[Records drawn from a dataset]
--- START ---
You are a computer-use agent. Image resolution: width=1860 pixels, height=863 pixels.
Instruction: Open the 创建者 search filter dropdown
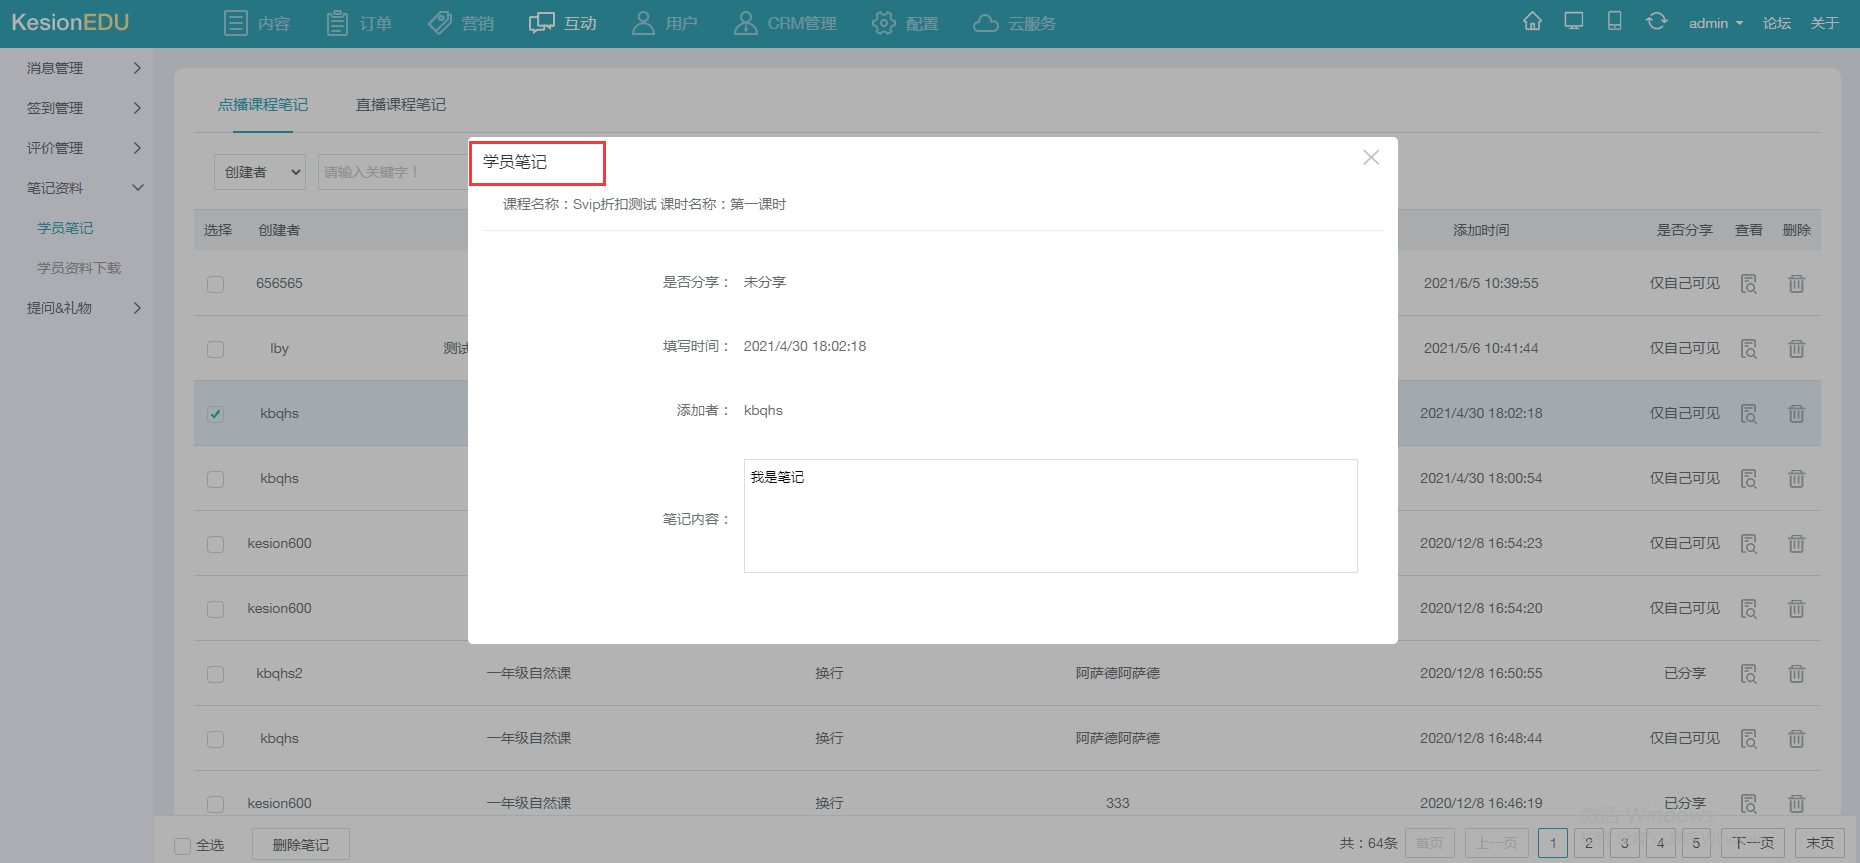coord(259,172)
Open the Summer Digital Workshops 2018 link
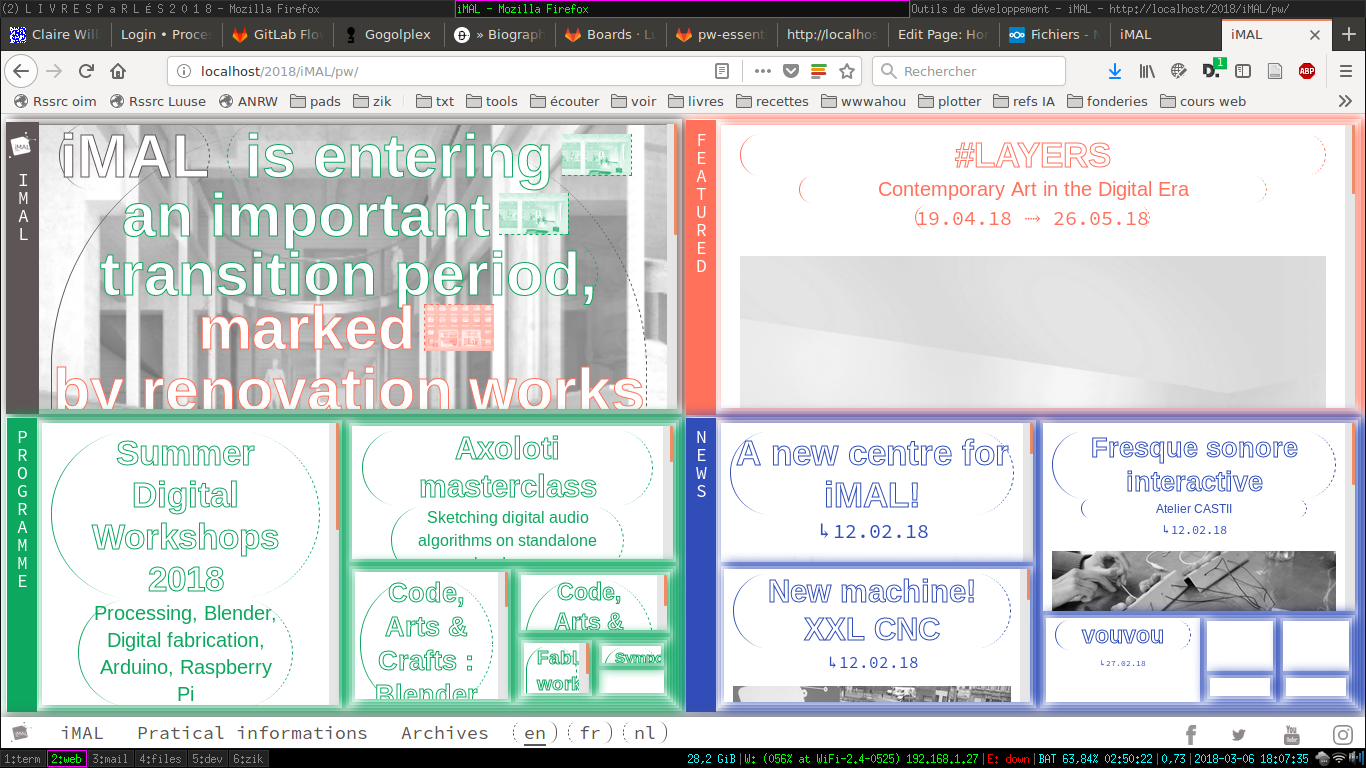The height and width of the screenshot is (768, 1366). (186, 516)
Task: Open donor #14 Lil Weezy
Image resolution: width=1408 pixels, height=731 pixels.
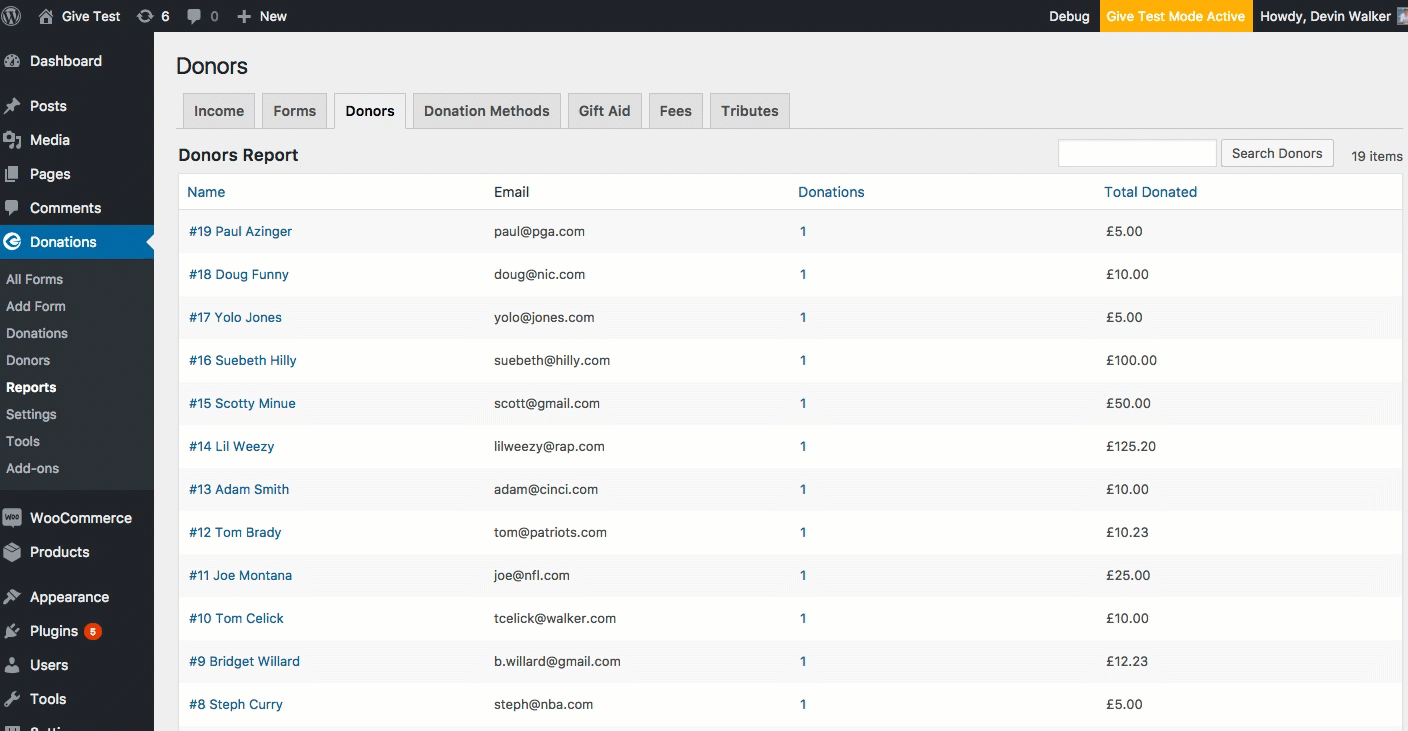Action: pyautogui.click(x=231, y=446)
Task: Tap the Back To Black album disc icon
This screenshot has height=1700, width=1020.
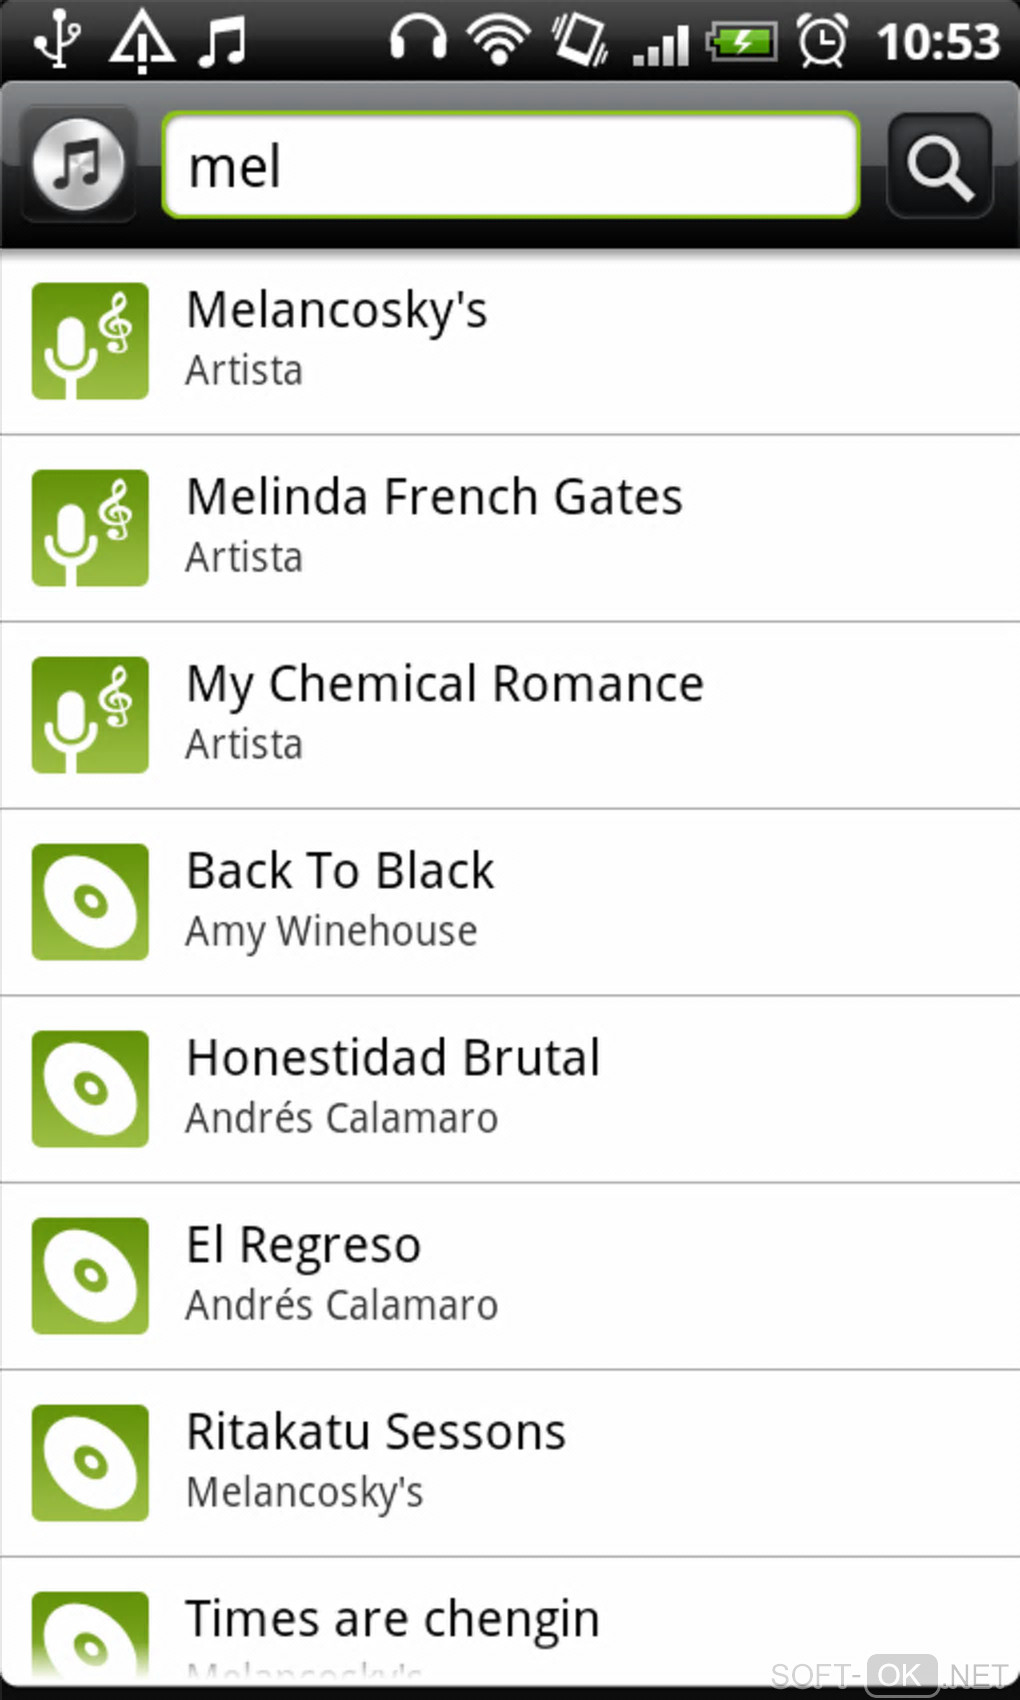Action: tap(90, 902)
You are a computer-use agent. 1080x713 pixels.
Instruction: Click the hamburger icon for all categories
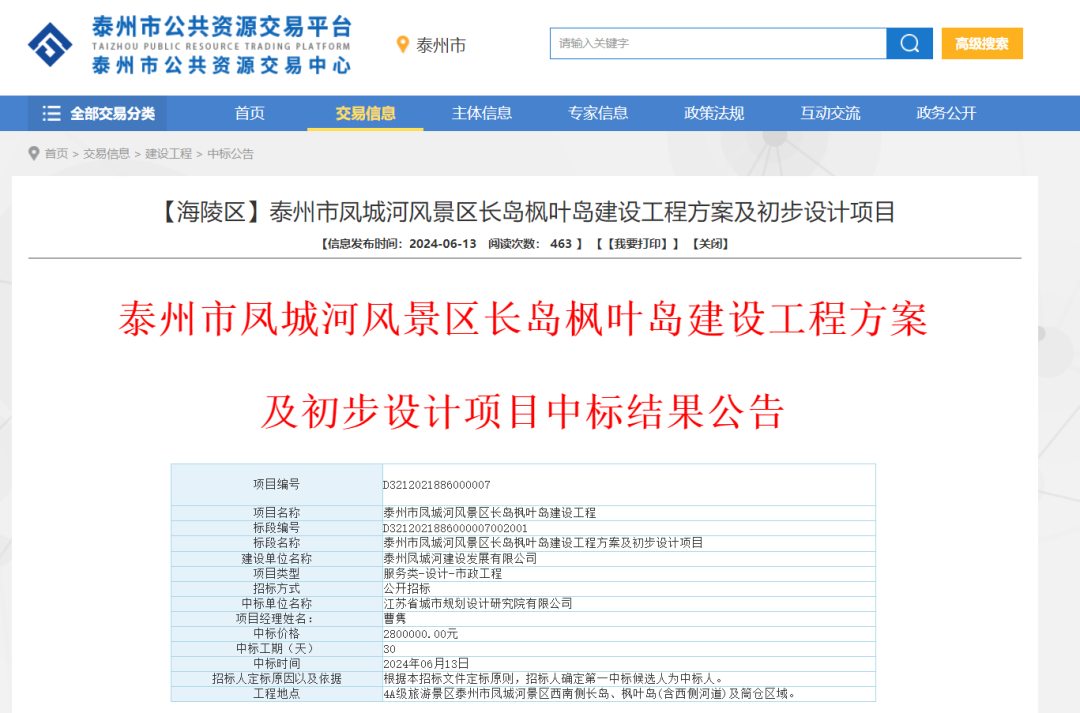coord(51,114)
--- END ---
§ AIM OF THE TASK
Write the lines from the line containing "You are a computer-use agent. 1080x713" through the last line of the data out again exactly, and only those lines; pictures stay out.

§ SOLVED PROBLEM
You are a computer-use agent. 1080x713 pixels.
Instruction: Click the hamburger icon for all categories
coord(51,114)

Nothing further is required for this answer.